/202510021212

Weariness continues, though I'm doing far, far better than yesterday. Two sleepless nights took - and continue to take - their toll. A new surprise project has lurched forward and made its mark via a new burn on my wrist (thankfully not from the laser: I can both give cancer and remove it, go me). Had written a thing about another thing but didn't think that thing was worth committing to the digital ether. Not saying this one is either but at least it's more of the moment than the other thing was. A note to myself: "the words still aren't there; were they ever?"

cart / horse

Surprise surprise I got ahead of myself again and thought of form (zine! anthology!) and totally froze myself. Rededicating myself to working in / on whatever interests me in the moment and taking it day by day, minute by minute: shaping scrap metal, joining words together, drawing little index card cartoons of myself every morning, writing these things at midday. Not to say I won't pursue longer form or longer term works (longform doesn't always mean long term) but I won't set out to do so or assign it / them deeper value to my day and life than that. Make, release, make, release, make release...

----------

__YOUR TASKS__.
A. In the journal entry, which activities are listed after "day by day, minute by minute:"?
B. Answer these questions from the journal entry, one line each:
(i) How many sleepless nights took their toll?
(ii) What made its mark through a new burn on the wrist?
(iii) Which two forms did thinking ahead lead to before freezing up?
C. Can you rewrite the journal entry's paragraph beginning "Surprise surprise I got ahead of myself" more briefly, keeping its main facts?

__RECORD EXCERPTS__.
----------

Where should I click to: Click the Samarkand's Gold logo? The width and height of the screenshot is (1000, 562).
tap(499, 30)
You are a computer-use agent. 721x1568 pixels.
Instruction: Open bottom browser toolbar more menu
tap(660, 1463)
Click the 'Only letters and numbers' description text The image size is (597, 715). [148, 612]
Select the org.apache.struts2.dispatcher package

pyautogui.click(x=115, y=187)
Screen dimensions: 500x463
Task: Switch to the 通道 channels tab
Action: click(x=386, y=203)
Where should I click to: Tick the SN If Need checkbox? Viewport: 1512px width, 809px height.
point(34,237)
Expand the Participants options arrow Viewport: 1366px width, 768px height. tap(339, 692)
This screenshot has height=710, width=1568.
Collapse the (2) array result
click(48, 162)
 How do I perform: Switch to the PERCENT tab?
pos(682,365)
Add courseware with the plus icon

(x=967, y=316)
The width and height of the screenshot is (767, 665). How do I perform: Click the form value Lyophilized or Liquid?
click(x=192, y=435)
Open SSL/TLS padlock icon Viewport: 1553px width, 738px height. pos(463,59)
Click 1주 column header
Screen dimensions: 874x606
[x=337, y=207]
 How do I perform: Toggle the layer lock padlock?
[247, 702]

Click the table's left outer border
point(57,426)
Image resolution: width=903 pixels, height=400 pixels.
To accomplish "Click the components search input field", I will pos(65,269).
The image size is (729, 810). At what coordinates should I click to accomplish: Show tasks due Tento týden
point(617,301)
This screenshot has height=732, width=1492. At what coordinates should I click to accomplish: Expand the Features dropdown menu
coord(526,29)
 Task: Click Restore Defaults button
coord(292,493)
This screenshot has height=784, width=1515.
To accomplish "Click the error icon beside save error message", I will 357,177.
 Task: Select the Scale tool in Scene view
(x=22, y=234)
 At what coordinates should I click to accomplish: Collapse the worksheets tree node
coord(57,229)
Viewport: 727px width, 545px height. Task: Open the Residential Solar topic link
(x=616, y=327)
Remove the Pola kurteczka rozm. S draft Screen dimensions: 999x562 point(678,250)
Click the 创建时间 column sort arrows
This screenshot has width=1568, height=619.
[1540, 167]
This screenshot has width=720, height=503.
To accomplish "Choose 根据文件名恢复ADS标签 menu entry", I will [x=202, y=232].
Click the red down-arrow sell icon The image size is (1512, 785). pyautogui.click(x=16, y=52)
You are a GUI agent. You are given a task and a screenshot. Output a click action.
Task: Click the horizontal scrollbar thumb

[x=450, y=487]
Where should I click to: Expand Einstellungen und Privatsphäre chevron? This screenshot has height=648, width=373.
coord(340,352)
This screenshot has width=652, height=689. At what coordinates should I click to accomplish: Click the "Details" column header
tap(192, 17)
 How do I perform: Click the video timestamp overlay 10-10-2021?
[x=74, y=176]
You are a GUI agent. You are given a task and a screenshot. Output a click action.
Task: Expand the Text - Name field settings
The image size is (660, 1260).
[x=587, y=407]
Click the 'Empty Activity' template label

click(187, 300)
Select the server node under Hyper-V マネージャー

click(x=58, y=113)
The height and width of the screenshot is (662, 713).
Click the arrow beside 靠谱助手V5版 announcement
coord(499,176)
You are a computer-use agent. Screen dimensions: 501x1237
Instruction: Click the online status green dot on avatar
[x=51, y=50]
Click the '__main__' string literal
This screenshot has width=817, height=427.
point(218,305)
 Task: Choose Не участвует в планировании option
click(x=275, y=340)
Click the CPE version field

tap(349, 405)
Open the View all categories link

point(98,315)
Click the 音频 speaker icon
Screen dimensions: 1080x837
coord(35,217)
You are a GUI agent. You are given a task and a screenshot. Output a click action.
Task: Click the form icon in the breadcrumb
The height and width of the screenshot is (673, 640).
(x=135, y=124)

----------

__SOLVED TASKS__.
A.
- shaping scrap metal
- joining words together
- drawing little index card cartoons of myself every morning
- writing these things at midday

B.
(i) Two.
(ii) A new surprise project.
(iii) A zine and an anthology.

C. Thinking too early about form (a zine, an anthology) left me frozen. I'm recommitting to working on whatever interests me in the moment, day by day and minute by minute: shaping scrap metal, joining words together, drawing a little index card cartoon of myself every morning, and writing these things at midday. I may still pursue longer-form or longer-term works (longform doesn't always mean long term), but I won't set out to do so or give them more value in my day and life than that. Make, release, and repeat.